* **Source passage**
..............................

Write -> Audit -> Publish (WAP) pattern with Iceberg

Akash JainAkash Jain
8 min read

Ever Heard of "Garbage In, Garbage Out?" Yeah, it's pretty much the golden rule of data. If your data's a mess, your insights will be too. And with the world increasingly relying on AI, this becomes more important than ever. That's why the Write, Audit, Publish (WAP) pattern is must in my opinion – it's a super simple 3-step dance to make sure your data is always sparkling clean.

But pulling this off with old-school tools like Hive? That's not a dance; it's a clumsy wrestling match – expensive, complicated, and a total headache.

In this article, we will discuss what is WAP, why WAP in Hive is such a pain, and discuss how Apache Iceberg's awesome branching feature turns the whole thing into a total breeze. Let's dive in!

So, what is WAP?

..............................

* **Stored items**
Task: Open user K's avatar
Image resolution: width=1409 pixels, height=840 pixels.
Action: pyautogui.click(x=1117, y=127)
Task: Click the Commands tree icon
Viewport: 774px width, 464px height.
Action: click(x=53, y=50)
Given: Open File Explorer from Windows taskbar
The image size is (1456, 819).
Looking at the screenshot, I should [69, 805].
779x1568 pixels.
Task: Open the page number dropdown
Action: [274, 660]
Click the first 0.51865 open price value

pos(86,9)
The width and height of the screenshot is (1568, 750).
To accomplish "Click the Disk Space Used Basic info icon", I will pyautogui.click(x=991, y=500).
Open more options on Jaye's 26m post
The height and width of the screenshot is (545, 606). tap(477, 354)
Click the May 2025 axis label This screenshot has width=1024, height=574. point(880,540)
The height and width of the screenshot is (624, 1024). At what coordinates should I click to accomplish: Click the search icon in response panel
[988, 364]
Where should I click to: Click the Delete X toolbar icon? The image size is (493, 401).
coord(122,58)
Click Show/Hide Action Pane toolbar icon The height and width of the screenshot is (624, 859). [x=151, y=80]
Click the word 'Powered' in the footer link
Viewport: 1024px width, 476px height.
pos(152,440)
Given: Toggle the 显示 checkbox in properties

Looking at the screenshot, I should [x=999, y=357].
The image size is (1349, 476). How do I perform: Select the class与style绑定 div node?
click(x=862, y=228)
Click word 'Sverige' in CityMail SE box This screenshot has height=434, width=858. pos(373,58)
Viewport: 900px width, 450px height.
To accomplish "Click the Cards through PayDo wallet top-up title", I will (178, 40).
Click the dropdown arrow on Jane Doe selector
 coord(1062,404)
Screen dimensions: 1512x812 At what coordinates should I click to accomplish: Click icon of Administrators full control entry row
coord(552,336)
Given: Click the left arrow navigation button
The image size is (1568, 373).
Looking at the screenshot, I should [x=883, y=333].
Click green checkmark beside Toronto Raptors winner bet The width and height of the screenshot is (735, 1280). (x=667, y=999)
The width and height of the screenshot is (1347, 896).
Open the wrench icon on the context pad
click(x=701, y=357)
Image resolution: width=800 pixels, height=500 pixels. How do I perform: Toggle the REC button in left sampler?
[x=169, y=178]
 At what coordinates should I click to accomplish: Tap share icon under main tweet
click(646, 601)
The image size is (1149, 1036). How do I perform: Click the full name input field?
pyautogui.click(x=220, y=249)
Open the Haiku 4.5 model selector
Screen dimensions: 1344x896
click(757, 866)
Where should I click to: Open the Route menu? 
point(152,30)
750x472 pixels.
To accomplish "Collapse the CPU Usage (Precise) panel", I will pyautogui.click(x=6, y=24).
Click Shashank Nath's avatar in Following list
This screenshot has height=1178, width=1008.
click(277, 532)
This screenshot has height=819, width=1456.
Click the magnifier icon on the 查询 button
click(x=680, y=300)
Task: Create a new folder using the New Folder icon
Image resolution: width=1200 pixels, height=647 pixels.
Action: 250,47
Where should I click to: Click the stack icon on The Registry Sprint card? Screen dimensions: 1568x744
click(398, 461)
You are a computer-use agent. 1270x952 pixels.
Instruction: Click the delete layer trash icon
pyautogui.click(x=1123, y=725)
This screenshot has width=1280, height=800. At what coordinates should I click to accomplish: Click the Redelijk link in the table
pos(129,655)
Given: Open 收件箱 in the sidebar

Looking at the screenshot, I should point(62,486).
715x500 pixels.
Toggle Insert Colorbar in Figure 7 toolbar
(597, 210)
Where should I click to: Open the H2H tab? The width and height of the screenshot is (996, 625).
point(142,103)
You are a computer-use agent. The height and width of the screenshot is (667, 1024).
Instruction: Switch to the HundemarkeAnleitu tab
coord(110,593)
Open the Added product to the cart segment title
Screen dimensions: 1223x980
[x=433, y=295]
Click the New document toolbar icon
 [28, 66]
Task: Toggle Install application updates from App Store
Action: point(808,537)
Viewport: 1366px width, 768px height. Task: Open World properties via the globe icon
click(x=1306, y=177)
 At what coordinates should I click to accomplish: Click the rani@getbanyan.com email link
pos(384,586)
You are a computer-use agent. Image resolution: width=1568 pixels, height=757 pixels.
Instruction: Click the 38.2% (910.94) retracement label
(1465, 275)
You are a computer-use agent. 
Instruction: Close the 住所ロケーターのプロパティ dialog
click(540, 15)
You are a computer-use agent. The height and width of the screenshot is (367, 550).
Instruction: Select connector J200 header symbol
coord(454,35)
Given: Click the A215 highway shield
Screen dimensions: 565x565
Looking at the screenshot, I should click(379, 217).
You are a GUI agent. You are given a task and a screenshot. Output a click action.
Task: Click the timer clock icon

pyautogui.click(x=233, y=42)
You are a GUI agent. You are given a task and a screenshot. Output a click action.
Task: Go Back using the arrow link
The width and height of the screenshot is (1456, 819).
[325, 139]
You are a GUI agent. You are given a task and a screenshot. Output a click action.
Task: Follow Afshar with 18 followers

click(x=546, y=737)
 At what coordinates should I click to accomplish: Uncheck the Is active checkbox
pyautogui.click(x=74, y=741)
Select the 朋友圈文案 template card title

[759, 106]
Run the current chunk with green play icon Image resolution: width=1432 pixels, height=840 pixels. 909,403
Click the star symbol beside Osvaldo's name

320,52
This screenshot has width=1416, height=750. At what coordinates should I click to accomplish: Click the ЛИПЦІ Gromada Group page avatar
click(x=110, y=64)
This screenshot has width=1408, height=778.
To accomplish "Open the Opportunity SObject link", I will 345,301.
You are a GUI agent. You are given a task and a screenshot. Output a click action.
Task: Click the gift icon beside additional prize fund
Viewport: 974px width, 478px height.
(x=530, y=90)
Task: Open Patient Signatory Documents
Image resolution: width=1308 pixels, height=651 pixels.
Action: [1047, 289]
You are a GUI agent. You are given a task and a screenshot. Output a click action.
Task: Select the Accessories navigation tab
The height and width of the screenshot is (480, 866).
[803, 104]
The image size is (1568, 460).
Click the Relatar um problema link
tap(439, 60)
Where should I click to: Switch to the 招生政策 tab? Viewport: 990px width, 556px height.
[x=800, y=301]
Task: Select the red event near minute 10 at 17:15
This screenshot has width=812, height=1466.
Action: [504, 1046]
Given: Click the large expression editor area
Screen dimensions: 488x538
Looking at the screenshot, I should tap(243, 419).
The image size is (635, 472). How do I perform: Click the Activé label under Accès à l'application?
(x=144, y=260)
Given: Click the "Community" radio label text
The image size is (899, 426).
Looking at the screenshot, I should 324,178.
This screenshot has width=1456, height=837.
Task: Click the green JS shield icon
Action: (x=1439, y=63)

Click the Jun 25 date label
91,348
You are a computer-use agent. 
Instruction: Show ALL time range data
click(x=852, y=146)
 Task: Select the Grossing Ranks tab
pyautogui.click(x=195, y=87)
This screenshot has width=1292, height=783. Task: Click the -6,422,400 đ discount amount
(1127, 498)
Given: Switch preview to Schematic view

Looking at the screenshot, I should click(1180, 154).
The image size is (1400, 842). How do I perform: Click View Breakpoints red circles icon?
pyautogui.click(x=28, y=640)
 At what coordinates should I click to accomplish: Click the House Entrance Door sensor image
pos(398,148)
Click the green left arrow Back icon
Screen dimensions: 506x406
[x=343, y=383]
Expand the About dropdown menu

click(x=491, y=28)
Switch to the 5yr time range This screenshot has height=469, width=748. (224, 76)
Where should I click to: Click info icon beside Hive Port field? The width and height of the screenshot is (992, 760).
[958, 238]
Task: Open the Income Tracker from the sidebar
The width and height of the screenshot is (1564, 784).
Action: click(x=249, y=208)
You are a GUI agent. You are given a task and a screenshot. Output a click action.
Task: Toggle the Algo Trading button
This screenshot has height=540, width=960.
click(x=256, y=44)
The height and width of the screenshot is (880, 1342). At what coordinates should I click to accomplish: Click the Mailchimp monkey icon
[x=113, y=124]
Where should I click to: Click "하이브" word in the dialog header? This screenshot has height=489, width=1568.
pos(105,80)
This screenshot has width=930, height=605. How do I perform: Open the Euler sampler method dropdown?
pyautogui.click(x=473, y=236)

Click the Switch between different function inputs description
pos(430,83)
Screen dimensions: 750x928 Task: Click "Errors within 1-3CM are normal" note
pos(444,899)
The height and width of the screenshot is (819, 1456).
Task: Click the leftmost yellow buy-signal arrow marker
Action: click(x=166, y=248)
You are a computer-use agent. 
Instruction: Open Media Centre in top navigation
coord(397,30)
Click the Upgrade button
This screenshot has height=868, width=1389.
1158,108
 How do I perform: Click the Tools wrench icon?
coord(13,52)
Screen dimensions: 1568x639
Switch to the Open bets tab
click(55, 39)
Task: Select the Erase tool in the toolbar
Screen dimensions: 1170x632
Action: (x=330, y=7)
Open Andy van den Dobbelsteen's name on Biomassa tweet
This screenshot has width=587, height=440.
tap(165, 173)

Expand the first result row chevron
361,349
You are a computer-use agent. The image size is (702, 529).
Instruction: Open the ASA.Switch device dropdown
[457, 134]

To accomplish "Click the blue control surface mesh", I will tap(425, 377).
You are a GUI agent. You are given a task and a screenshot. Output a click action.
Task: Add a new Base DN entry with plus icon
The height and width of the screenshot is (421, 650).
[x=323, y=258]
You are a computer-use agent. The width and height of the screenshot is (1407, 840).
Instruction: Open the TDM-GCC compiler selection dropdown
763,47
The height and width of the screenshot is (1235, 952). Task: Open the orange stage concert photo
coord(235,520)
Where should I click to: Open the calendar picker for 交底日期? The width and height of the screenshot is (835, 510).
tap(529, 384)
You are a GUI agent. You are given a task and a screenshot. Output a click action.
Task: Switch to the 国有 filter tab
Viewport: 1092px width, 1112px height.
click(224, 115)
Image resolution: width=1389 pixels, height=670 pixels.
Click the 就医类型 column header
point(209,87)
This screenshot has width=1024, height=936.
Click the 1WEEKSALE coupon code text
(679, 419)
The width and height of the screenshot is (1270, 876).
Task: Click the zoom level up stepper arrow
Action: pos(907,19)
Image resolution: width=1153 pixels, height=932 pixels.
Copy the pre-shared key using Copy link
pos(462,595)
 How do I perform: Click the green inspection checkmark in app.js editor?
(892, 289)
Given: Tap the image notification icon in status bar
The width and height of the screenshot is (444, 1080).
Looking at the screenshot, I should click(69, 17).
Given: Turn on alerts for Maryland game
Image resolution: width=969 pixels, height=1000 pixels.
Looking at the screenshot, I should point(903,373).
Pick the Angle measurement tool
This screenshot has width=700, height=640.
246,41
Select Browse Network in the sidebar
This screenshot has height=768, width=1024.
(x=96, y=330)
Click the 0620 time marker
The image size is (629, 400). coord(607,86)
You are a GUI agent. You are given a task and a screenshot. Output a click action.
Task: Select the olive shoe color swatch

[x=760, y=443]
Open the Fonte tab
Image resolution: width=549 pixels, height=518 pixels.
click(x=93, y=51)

..............................

* **What you will do**
• A. Summarize the WAP article in two sentences.
• B. According to the WAP article, what old-school tool makes the pattern a "clumsy wrestling match"?
• C. Carry on the WAP article after its last line, "So, what is WAP?"
None of the stored items are needed for this work.

* **Answer list**
• A. The WAP article presents the Write, Audit, Publish pattern as a simple three-step way to keep data clean, which matters more as the world relies increasingly on AI. It says carrying out WAP with Hive is expensive and complicated, while Apache Iceberg's branching feature makes it easy.

• B. Hive.

• C.
At its core, the WAP i.e. Write → Audit → Publish pattern is a simple three-step process designed to ensure you have good quality data. The principle is simple - check before you publish - much like how I checked this blog for errors before publishing. Let’s break it down:

  • Write: First, your ETL job processes new or updated data and writes it to a temporary, isolated staging area. Why isolated staging, you ask? So that no one can see this data while you audit this data. This is like a draft version of blog - you have written it but because it is not validated or audited, you have kept it in drafts.

  • Audit: Once the data is written to the staging area, you run a series of rigorous quality checks against this staged data. This can involve checking duplicates, ensuring referential integrity, or comparing new data against benchmarks laid down by the business. Only if the data passes all these checks does it proceed.

  • Publish: If the audit is successful, the newly validated data is swapped with the current production data. This swap is atomic. Why? So that the transition from old to new data is instantaneous and seamless, ensuring that consumers always see a complete and valid state. If the audit fails, the staged data is simply discarded, leaving the production data untouched and you, the data engineer, go back to fixing the issues.

The beauty of WAP lies in its ability to guarantee consistency, prevent partial data exposure, and provide a clear rollback mechanism.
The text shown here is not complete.